§ PROBLEM: Each line below is to be copied exactly; images do not go into the copy.

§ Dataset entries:
┌────────

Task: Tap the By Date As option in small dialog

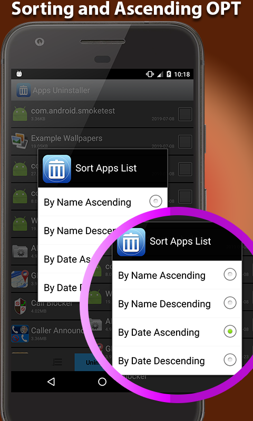Action: pyautogui.click(x=67, y=259)
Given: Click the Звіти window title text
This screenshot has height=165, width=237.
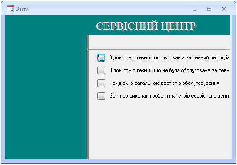Looking at the screenshot, I should (x=22, y=9).
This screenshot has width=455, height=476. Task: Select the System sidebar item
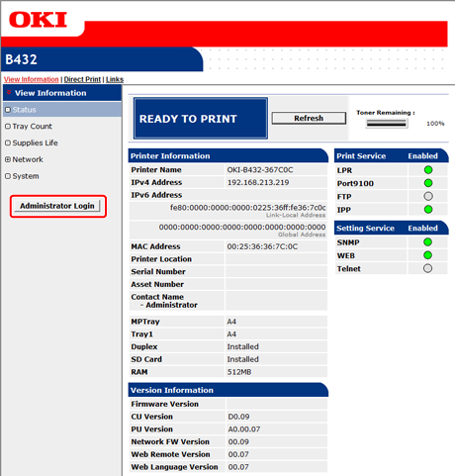pos(22,176)
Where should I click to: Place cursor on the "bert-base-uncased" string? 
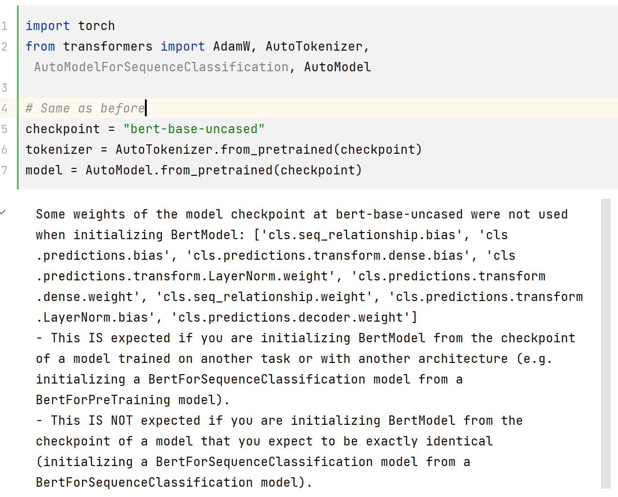(x=194, y=129)
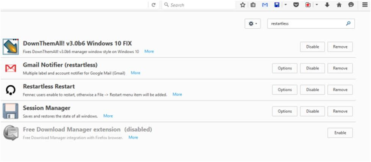Image resolution: width=371 pixels, height=162 pixels.
Task: Click the add-ons search field containing "restartless"
Action: 306,24

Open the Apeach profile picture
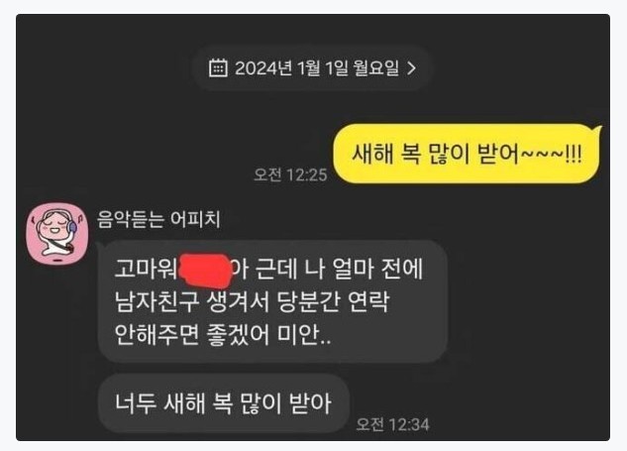(x=57, y=233)
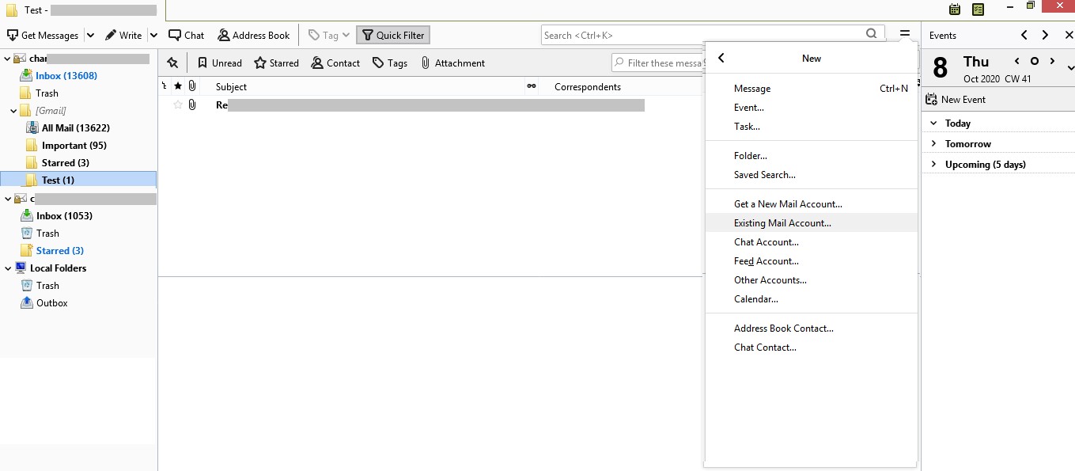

└────────

§ PROBLEM SOLUTION:
Task: Tap the By Date As option in small dialog

Action: pyautogui.click(x=67, y=259)
Given: Click the Звіти window title text
This screenshot has height=165, width=237.
Looking at the screenshot, I should (x=22, y=9).
This screenshot has width=455, height=476. Task: Select the System sidebar item
pos(22,176)
Where should I click to: Place cursor on the "bert-base-uncased" string? 
(x=194, y=129)
Image resolution: width=371 pixels, height=162 pixels.
Task: Click the add-ons search field containing "restartless"
Action: 306,24

Open the Apeach profile picture
(x=57, y=233)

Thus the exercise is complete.